Many dentists abandon some of the concepts taught in dental school because they seem "academic." Even worse, the steps or techniques were seen as just another hoop to jump through on their way to graduation. Diagnostic casts or study models often fall into this category.

I'm still a firm believer in having a diagnostic cast before any tooth is prepared for an occlusal coverage restoration. Even if you don't mount the model on an articulator or quickly mount it in maximum intercuspation, there are many benefits that will make your work easier and more predictable.



Whether or not the tooth is broken, like tooth #4 and #14 in the above image, there is hopefully a good reason that you are doing the restoration. Most of the time, it's not because you want to replicate the tooth.

If it's broken you are probably interested in avoiding the same fate for your new restoration. If it's cracked, has thermal sensitivity, pain upon biting, or has significant wear, you might be interested in making some changes to improve the prognosis of the tooth that will live below your restoration. You may also need to change the material you'll use to cover it as well. It's always nice to visualize the end before you begin.

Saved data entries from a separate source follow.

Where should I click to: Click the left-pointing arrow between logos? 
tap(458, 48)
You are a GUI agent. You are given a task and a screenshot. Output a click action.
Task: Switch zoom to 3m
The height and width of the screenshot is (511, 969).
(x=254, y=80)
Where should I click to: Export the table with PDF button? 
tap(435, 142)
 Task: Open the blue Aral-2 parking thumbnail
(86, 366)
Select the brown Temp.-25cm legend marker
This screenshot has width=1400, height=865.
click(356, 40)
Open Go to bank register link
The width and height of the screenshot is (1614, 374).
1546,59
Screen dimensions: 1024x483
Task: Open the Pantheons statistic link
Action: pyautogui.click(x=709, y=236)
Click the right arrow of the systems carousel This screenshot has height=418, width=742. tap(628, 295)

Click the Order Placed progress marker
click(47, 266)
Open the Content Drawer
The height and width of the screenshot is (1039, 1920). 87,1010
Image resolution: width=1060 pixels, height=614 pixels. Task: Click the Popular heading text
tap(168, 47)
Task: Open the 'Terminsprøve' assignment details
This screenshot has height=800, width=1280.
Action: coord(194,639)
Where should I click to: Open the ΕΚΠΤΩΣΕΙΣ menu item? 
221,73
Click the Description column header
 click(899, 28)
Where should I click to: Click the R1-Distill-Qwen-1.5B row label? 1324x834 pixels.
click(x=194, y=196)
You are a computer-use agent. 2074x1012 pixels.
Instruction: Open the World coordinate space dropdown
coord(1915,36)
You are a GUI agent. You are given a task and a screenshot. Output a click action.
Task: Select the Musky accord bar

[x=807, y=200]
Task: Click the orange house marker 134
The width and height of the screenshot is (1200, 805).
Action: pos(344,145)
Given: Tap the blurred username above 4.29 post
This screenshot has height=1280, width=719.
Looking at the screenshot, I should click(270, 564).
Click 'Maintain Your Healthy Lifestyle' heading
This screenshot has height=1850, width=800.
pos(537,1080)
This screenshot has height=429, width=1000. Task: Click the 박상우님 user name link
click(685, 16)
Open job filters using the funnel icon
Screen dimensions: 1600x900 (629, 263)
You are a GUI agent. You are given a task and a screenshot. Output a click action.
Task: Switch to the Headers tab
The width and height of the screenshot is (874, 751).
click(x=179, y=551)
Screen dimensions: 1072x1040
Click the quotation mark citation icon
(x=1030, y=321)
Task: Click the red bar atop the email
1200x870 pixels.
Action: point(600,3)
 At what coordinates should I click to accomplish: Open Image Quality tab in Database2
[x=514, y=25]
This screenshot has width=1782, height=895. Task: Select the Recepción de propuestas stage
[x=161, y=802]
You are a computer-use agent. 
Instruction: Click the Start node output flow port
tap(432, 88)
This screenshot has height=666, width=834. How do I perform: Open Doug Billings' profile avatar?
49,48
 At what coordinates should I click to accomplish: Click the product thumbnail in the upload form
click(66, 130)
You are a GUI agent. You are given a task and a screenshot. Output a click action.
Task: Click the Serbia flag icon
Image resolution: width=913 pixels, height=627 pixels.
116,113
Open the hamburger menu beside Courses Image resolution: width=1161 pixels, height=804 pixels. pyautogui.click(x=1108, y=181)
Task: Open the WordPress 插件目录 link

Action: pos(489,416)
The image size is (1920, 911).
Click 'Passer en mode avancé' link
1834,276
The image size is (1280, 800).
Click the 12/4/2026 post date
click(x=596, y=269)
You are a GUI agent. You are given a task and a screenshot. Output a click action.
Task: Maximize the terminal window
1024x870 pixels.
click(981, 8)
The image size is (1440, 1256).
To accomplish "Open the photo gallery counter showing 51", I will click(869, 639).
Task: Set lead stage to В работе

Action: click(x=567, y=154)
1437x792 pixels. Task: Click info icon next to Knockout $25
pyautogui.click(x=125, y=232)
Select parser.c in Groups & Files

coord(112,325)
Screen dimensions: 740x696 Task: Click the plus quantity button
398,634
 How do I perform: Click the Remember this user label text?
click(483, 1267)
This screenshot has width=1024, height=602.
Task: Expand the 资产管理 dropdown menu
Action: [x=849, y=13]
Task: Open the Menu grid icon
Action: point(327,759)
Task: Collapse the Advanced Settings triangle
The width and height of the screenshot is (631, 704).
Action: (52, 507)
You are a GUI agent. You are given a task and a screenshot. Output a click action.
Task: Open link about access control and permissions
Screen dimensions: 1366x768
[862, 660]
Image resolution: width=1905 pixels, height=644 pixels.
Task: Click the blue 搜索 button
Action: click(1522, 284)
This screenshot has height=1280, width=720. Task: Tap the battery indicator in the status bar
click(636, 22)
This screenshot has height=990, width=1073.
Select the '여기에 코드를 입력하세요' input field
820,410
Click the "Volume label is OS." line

By spending just a few minutes re-contouring and/or waxing the changes that might prevent the new restoration from suffering the same fate as the tooth that you are about to prepare, you have created a template for your provisional restoration.



Now you have an opportunity to fabricate a stent for the provisional restoration and the ability to "test drive" the plastic version of the proposed restoration.

This allows you to test your hypothesis of what you hoped to achieve. If the reason you were preparing the tooth was excessive wear, a broken or fractured tooth, or traumatic occlusion, you can make sure the provisional doesn't crack or come loose. If it was sensitivity, you can see if it goes away.

Certainly there is rationale to support the benefit of diagnostic casts mounted on a semi-adjustable articulator with an accurate FSCP bite record. However, a quick alginate impression and model of the arch that will contain the new home of your occlusal coverage restoration can go a long way to bring a level of predictability and ease of treatment that you won't regret.